Articles: Cruising

Your MMSI Number: What You Need To Know

MMSI numbers are, like a phone number, a unique identifier for your boat. It should be noted that it's important to properly register your MMSI number. In Canada, when a boat changes hands, you must fill out an application to register the change of ownership with Industry Canada. This ensures that in the case of an emergency, the right people can be contacted as the application includes information on your vessel (useful for the Coast Guard) and emergency contact information.

When purchasing a boat, the registration for the MMSI needs to be changed to your name  for a used boat, or a new MMSI needs to be registered for a new boat. To check that your information is up to date, call your nearest Industry Canada district office. Here's a list of their contact information. Make sure you have your MMSI number on-hand before you call so they can look it up. If your MMSI starts with 316 it is Canada-registered, but not necessarily to you - definitely worth a check.
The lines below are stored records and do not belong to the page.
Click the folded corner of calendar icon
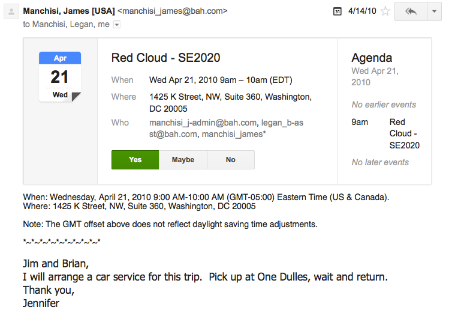This screenshot has width=455, height=316. coord(76,97)
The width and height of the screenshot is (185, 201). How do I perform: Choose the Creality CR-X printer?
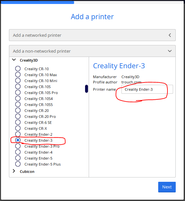[x=18, y=128]
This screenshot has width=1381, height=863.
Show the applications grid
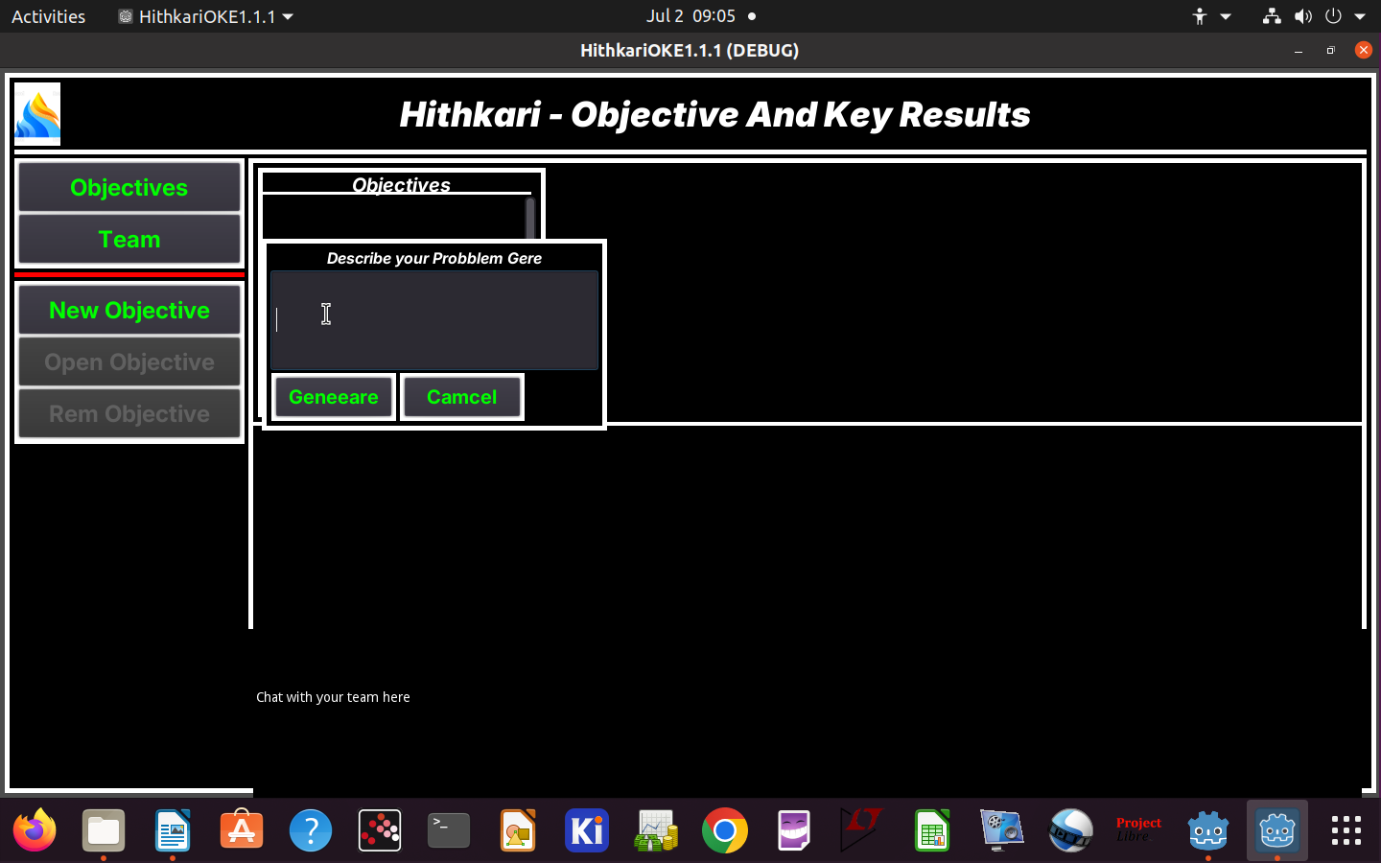(1346, 830)
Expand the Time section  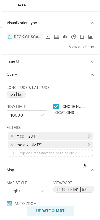(x=92, y=62)
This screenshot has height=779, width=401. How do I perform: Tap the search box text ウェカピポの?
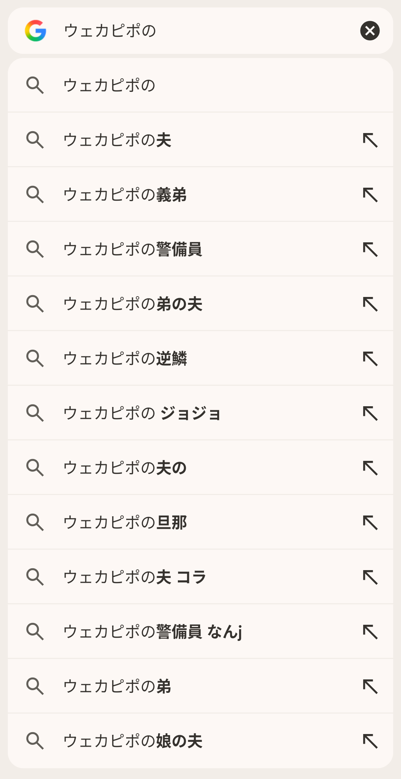tap(110, 31)
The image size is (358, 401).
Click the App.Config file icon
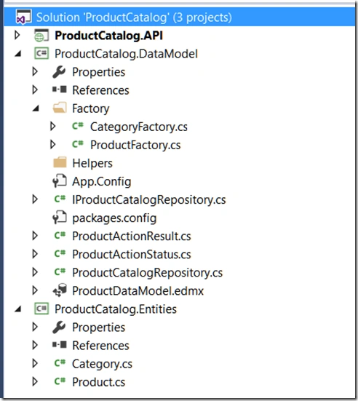pos(60,180)
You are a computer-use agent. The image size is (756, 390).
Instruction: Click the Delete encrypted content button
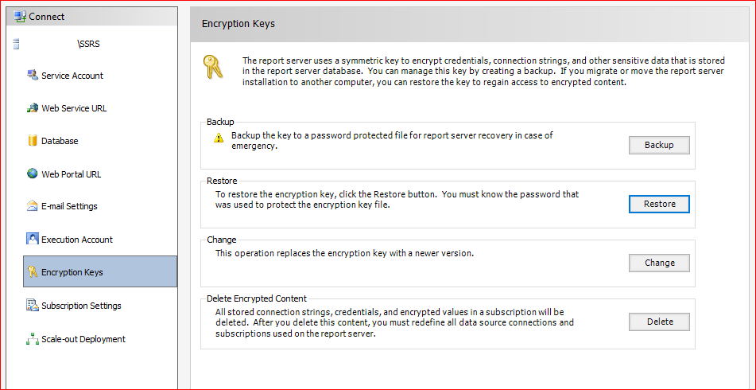pos(659,322)

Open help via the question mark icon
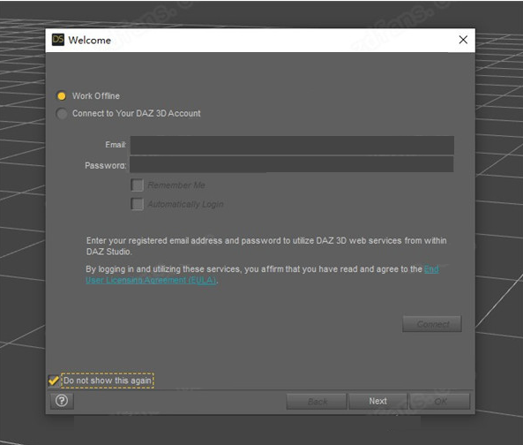(62, 401)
If your MMSI isn't registered to you, you need to fill out the form from Industry Canada. Most recreational boats will use the Annex A form. If you have radio equipment other than a VHF (ie. an SSB or ham radio), or require a radio license, you need to fill out Annex B from the same website.

As well, VHF radios and AIS systems include the ability to enter and store your MMSI. With an MMSI programmed in your VHF radio, you can quickly transmit distress calls or be contacted through Digital Selective Calling (DSC). This is an important safety feature that we discussed in June.